Bien vite, Ensui et Fû la rejoignirent au combat, les deux chats qui les avaient protégés à leurs côtés. Le cours de la bataille fut aussitôt déterminé, pourtant ils ne laissèrent personne s'enfuir. Dans d'autres circonstances, au Pays du Feu, Hitomi ou son maître auraient peut-être décidé de laisser l'un de leurs adversaires en vie pour l'interroger, mais même cela n'était pas sûr : la Racine se trouvait jusqu'au Département Torture et Interrogatoire.
En quelques minutes, ce fut fini, un silence mortel tombant sur la plaine comme une chape de plomb. Puisqu'elle n'avait aucune blessure plus grave qu'une écorchure ou un hématome, Hitomi commença aussitôt à fouiller les corps. Sur chacun d'eux, elle trouva un pendentif représentant les kanjis pour « crépuscule », les récoltant comme de macabres trophées.
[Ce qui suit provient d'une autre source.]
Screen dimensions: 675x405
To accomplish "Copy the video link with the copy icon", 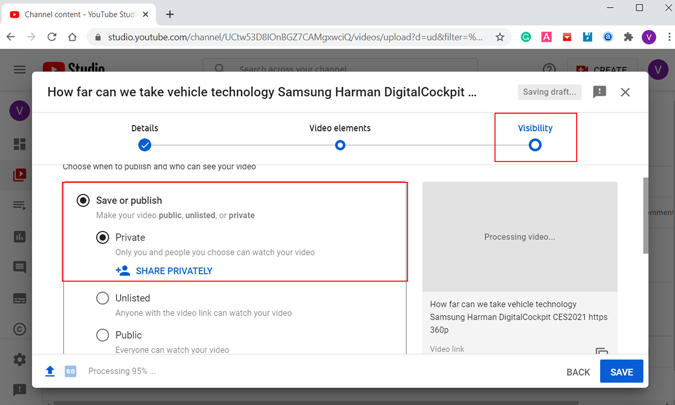I will [601, 351].
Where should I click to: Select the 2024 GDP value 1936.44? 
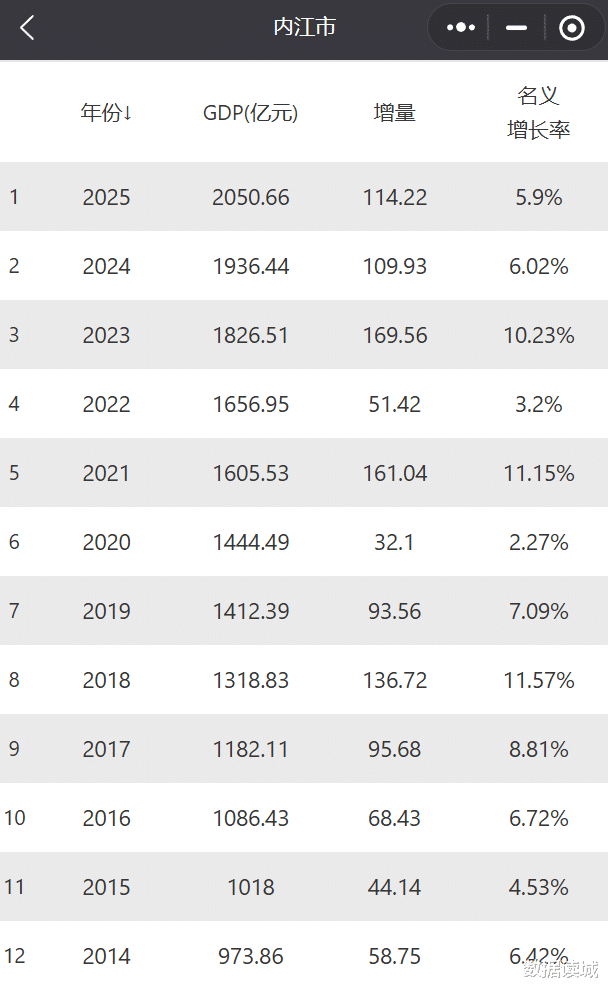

Elle récupéra aussi les armes, les rations, l'encre et le parchemin, les bandeaux frontaux, avant d'enfermer chaque cadavre dans un parchemin de stockage fait pour les contenir. Peut-être un médecin légiste du clan Nara pourrait-il trouver quelque chose d'intéressant en les examinant.
Elle avait pris le chakra de quatre personnes différentes durant le combat, pas toujours celui de ses propres adversaires. À deux reprises, Ensui lui avait envoyé des corps agonisants à dépouiller, comme s'il savait à quel point la sensation de ses Portes et méridiens remplis à craquer lui manquait. Elle resterait comme ça, saturée d'énergie et grisée, pendant au moins une journée. Quand le chakra se serait adapté à son organisme, elle enverrait le surplus dans le sceau de stockage tatoué par-dessus son nombril et, ainsi, n'aurait plus peur d'être vidée de son énergie et sans défense. Son regard dur parcourut le champ de bataille, puis vérifia que personne n'était blessé au-delà de quelques égratignures dont son maître s'occupait déjà.
— Notre travail ici est terminé, dit Hitomi à Fû en s'approchant d'elle. Prenez soin de vous, Fû-san, et n'hésitez pas à appeler encore si vous en avez besoin.
Elle inclina légèrement la tête et tourna les talons pour de bon, cette fois, Ensui la suivant au bout de quelques instants. Il était temps pour elle de redevenir Eien.